I get in my car, call him, and drive towards my mom’s to pick up SG. I tell him that my bible study this morning was really hard in the sense that it showed me some ugly things about myself. He stopped me and asked me if I would meet him for lunch so we could talk about it. He said we should take this chance while SG is with Nana, and have a lunch together before our busy routine gets underway due to his fall semester starting up and our usual season of not seeing each other much. I was thrilled with his invite and knew this was the opportunity God was giving me to have some alone time with him to confess and ask for forgiveness.
We meet at Olive Garden and I start talking. I told him that I am aware that as my husband, I should treat him better than any other human being, and that in my heart I want to, but that my selfishness, and pride, and SIN prevent me from doing that. I asked him to forgive me and told him that I was committed to working on this above all else. I know God is showing me this is more important than any other mentoring or card ministry I have. I send cards out to encourage others, to brighten their day, to shine God’s love on them, yet how many notes or cards do you think I have given my husband in the past year? Maybe one for his birthday.

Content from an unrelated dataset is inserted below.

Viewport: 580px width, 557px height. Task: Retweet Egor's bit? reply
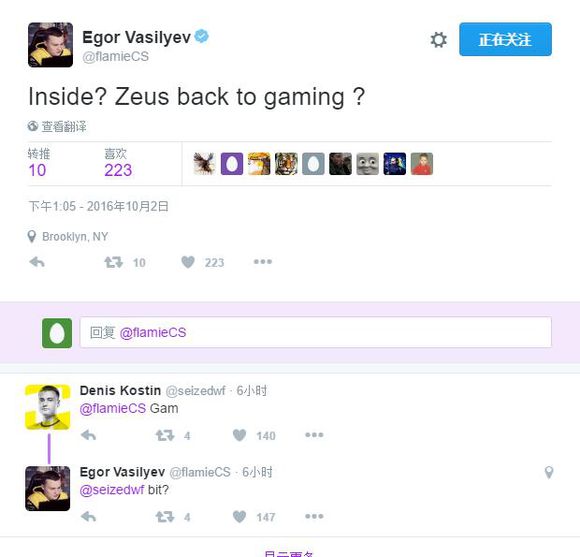pyautogui.click(x=165, y=517)
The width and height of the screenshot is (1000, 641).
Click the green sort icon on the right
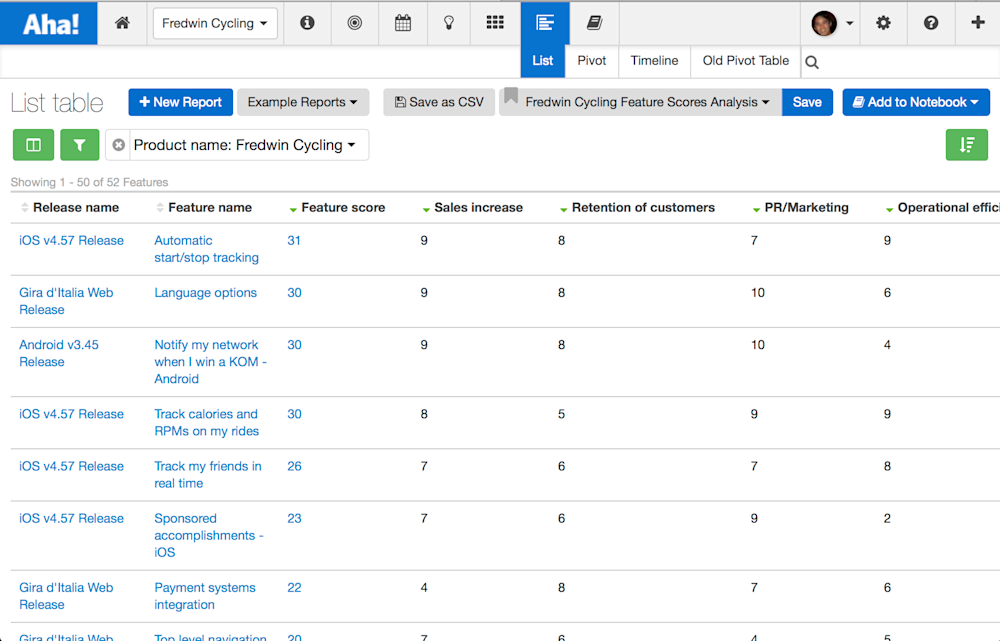966,144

Do you know what my husband’s response was? He said I needed to give myself some credit, he said I am much better than I used to be. HE NOTICED! How many times have I felt frustrated that he wasn’t seeing a change in me, from the person I was before I was saved, to now. How many times have I felt like he wasn’t giving me the credit I was DUE. Well guess what? God spoke to me loud and clear, God deserves the credit not me. My pride was seeking out approval and praise from my husband. When I finally humbled myself, and went to my husband with sincerity, asking for his forgiveness, THAT is when the Lord blessed me with the sweet response from my husband.
Needless to say we had a wonderful lunch, I didn’t nag once 🙂 I read him the Proverbs 31:10-12 passage and told him that was my desire, my commitment to him. He said that was a really nice verse!
Proverbs 31:10-12 – An excellent wife, who can find? For her worth is far above jewels. The heart of her husband trusts in her, And he will have no lack of gain. She does him good and not evil, all the days of her life.
My husband still doesn’t believe in God, but God is still in the center of our marriage. God is teaching me how to back off, to raise my husband up, to encourage him, to lift him up, and do him good, not evil. In doing so, God is blessing our marriage so beautifully. I am so in love with him. I no longer want to describe myself as spiritually single, because God is my portion. God provides everything I need in my husband. So there is no part of me that is “single”. That puts a cloud over my marriage that isn’t true. I am fully committed to hubby, physically, emotionally, and spiritually. He may not read devotions with me or go to church or pray with me, but when I need his support in my walk with the Lord, my husband IS there. He came to my baptism, he supports my church financially, he attends functions and wants to know my church friends. I am NOT spiritually single. I am exactly where God wants me to be.